Their corresponding maxterms are: (X+Y+Z), (X+Y’+Z), (X+Y’+Z’), (X’+Y+Z’), and (X’+Y’+Z). If taking the product (AND) of all these maxterms, we can write them as

F = (X+Y+Z).(X+Y’+Z).(X+Y’+Z’).(X’+Y+Z’).(X’+Y’+Z)

F = M0.M2.M3.M5.M6

Let us take an example:-Express the Boolean function in the product-of-sum form.

F = X.Y+X’.Y

At first convert the function into OR term using the distributive law;

F = X.Y+X’.Z

= (X.Y+X’).(X.Y+Z)

= (X+X’).(Y+X’).(X+Z).(Y+Z)

= (X+Y’).(X+Z).(Y+Z)

The function has three variables X, Y, and Z. Each OR term is missing one variable, therefor:

X’+Y = X’+Y+Z.Z’ = (X’+Y+Z).(X’+Y+Z’) = (X’+Y+Z).(X’+Y+Z’)

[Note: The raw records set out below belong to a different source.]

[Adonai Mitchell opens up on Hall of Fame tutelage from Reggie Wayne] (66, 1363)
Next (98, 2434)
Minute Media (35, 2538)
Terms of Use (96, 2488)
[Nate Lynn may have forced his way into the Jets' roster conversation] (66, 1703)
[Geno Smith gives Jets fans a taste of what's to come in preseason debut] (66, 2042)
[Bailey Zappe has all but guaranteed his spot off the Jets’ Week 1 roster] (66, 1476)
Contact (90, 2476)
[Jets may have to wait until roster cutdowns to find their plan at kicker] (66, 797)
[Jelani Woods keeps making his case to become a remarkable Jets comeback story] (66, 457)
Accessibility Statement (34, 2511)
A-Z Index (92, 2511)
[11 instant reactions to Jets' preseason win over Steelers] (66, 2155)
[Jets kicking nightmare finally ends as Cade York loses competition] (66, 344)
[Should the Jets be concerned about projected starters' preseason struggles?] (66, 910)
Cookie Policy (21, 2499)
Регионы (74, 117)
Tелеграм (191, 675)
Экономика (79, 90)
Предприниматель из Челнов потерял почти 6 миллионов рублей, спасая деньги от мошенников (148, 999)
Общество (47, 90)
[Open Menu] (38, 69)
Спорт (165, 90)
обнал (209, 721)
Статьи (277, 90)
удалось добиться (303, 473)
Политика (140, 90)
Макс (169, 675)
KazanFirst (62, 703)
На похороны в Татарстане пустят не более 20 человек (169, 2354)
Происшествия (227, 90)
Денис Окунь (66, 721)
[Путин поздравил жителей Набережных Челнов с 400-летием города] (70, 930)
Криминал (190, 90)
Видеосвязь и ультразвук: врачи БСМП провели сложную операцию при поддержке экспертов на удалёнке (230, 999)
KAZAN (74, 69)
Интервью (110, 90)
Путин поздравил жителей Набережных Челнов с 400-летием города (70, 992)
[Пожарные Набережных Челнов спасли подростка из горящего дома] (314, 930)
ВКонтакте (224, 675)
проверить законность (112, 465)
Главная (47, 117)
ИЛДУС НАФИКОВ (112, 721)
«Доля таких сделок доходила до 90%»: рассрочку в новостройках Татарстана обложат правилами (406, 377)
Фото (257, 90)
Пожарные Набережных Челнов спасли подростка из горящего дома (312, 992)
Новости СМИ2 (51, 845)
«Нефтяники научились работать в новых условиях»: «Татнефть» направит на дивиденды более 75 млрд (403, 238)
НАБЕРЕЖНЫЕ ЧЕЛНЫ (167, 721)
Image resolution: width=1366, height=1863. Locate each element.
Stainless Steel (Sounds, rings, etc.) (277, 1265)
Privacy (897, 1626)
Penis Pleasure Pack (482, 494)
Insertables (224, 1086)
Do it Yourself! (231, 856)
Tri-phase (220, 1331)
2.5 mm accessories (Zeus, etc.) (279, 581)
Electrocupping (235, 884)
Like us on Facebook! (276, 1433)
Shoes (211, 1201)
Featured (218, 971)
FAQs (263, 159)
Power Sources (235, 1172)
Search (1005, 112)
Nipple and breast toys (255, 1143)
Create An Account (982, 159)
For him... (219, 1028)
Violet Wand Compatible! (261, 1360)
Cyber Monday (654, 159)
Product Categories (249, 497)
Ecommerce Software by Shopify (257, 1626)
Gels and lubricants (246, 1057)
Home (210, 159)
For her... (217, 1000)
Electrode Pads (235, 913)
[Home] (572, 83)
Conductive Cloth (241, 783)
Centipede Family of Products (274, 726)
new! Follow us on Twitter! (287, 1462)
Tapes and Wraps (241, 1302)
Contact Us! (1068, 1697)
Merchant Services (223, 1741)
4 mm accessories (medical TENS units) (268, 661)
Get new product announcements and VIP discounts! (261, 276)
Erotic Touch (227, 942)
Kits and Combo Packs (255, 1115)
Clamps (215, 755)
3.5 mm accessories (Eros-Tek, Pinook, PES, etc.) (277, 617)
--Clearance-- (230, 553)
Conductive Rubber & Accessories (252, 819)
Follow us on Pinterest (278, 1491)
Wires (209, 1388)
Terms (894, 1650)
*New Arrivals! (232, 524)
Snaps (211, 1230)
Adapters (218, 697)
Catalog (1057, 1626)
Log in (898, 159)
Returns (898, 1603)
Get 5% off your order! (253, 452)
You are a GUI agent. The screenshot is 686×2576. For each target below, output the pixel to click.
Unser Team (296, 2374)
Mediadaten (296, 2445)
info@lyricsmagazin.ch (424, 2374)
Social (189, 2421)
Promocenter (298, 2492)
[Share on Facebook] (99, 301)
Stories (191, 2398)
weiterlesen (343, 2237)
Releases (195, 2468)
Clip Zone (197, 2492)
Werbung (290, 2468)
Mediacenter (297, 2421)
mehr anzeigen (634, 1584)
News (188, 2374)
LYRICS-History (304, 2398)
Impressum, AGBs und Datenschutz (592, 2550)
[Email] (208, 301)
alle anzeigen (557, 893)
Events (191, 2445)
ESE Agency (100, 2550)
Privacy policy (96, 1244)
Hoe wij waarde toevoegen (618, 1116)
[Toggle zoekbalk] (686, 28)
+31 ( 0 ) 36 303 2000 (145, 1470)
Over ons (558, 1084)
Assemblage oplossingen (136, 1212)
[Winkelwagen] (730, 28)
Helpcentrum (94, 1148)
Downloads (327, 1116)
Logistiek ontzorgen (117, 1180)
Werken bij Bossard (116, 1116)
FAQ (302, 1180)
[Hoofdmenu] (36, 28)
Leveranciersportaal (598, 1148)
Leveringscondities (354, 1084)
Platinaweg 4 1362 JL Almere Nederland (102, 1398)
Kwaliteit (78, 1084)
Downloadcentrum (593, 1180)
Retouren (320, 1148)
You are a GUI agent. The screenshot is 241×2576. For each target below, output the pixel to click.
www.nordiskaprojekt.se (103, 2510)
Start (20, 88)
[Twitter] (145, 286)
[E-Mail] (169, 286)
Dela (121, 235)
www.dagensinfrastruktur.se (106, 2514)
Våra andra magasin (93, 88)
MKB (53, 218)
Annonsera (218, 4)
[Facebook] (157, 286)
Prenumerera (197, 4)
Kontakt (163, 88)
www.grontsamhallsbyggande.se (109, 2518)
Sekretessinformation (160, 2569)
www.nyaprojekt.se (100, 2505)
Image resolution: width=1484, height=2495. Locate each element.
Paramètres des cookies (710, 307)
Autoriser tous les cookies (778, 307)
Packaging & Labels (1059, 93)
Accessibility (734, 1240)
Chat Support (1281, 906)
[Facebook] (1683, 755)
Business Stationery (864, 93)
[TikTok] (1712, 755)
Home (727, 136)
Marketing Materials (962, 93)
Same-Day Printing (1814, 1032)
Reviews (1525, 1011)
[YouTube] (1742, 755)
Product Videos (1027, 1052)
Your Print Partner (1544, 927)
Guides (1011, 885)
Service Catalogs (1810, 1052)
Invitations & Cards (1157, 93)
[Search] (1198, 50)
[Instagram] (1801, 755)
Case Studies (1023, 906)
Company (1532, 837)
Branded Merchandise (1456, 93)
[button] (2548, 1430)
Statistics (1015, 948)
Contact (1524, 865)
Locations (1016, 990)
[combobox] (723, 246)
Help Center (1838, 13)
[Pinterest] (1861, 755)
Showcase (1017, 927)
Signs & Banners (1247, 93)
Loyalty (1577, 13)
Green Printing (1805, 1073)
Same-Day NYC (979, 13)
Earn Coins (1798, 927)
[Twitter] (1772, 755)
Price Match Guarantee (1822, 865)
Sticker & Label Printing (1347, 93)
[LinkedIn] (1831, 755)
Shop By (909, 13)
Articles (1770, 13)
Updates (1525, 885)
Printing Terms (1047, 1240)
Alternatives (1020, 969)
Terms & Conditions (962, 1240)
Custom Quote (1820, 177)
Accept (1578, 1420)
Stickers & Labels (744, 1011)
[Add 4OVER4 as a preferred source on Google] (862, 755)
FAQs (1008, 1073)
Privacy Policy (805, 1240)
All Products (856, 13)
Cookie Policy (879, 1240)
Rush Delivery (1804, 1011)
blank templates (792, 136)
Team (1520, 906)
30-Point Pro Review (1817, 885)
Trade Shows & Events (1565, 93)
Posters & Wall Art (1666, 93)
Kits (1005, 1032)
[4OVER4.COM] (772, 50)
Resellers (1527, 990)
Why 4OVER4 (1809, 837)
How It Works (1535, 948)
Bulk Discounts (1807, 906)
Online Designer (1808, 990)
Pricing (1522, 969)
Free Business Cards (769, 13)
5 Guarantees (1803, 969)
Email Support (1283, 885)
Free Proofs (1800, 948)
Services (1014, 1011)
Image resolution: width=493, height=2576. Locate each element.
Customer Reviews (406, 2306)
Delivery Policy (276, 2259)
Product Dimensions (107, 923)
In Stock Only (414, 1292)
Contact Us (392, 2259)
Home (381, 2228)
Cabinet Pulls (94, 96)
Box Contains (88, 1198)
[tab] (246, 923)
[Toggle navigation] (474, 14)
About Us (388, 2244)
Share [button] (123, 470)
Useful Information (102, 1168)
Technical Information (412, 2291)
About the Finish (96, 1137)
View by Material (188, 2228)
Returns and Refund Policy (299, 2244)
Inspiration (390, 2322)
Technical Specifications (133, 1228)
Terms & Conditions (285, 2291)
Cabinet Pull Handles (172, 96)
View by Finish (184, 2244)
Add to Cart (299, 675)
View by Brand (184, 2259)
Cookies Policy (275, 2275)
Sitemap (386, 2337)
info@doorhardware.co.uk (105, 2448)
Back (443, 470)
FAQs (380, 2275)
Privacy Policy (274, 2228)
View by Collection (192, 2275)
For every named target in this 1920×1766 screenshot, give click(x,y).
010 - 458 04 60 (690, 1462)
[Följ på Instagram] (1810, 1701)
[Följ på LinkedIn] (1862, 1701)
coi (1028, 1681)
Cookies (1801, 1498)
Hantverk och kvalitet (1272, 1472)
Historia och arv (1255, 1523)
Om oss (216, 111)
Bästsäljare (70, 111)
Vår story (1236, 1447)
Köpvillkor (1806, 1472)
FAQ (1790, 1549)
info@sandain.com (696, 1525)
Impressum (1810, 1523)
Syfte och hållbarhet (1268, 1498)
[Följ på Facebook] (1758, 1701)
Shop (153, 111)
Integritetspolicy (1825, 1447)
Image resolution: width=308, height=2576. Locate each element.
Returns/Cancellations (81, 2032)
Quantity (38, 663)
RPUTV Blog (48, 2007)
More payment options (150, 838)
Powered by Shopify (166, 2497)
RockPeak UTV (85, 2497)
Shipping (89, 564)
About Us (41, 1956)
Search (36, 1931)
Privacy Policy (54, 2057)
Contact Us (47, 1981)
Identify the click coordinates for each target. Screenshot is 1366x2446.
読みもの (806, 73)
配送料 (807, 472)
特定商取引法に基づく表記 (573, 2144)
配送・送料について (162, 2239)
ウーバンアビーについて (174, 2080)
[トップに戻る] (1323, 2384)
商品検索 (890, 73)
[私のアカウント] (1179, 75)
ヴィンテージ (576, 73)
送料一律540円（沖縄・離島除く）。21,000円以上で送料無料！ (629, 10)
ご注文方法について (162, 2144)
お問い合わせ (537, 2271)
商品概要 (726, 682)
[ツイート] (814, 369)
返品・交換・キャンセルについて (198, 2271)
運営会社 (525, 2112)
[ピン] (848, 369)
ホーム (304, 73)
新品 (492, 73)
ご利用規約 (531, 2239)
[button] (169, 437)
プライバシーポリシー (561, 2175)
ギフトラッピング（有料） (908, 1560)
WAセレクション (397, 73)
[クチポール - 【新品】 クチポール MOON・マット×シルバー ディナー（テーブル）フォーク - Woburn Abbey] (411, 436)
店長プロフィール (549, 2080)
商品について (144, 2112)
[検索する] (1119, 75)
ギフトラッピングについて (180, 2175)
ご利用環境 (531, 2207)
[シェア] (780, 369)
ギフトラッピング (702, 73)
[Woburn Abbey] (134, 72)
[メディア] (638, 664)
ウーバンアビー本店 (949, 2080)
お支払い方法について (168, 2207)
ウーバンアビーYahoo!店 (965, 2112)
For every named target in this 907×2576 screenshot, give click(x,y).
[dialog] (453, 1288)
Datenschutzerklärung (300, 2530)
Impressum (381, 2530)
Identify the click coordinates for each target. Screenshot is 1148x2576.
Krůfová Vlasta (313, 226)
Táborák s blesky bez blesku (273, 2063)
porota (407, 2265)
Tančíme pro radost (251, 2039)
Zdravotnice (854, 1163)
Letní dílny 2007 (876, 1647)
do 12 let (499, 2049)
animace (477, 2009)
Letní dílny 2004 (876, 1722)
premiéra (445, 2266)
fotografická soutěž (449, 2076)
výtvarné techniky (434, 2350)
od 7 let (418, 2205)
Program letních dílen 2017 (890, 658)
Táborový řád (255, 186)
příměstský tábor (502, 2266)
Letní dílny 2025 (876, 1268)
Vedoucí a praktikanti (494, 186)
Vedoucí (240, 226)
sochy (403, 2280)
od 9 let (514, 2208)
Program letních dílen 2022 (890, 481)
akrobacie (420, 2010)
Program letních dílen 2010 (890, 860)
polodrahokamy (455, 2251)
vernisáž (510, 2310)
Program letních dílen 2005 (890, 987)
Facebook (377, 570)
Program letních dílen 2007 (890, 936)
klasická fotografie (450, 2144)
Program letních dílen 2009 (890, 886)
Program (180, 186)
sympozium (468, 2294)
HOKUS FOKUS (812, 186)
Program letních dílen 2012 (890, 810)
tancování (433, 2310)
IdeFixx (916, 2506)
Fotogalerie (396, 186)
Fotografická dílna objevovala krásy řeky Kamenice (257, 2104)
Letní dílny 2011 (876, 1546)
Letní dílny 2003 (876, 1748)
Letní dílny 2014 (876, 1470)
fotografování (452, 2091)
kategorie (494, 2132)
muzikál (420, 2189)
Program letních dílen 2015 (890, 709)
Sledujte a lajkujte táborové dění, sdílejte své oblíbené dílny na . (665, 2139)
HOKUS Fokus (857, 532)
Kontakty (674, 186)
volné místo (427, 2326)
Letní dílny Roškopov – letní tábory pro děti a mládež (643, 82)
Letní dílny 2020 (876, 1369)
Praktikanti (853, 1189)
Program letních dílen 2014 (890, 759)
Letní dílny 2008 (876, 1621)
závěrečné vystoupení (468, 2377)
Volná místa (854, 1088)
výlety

X+Z = X+Z+Y.Y’ = (X+Z+Y).(X+Z+Y’) = (X+Y+Z).(X+Y’+Z)

Y+Z = Y+Z+X.X’ = (Y+Z+X).(Y+Z+X’) = (X+Y+Z).(X’+Y+Z)

Combining all the terms and removing those that appear more than one, we finally obtain:

F = (X+Y+Z).(X+Y’+Z).(X’+Y+Z).(X’+Y+Z’)

F = M0.M2.M4.M5

F (X,Y,Z) = π (0,2,4,5)

The product symbol π denotes the ANDing of the maxterms. The numbers following it are the maxterms of the function.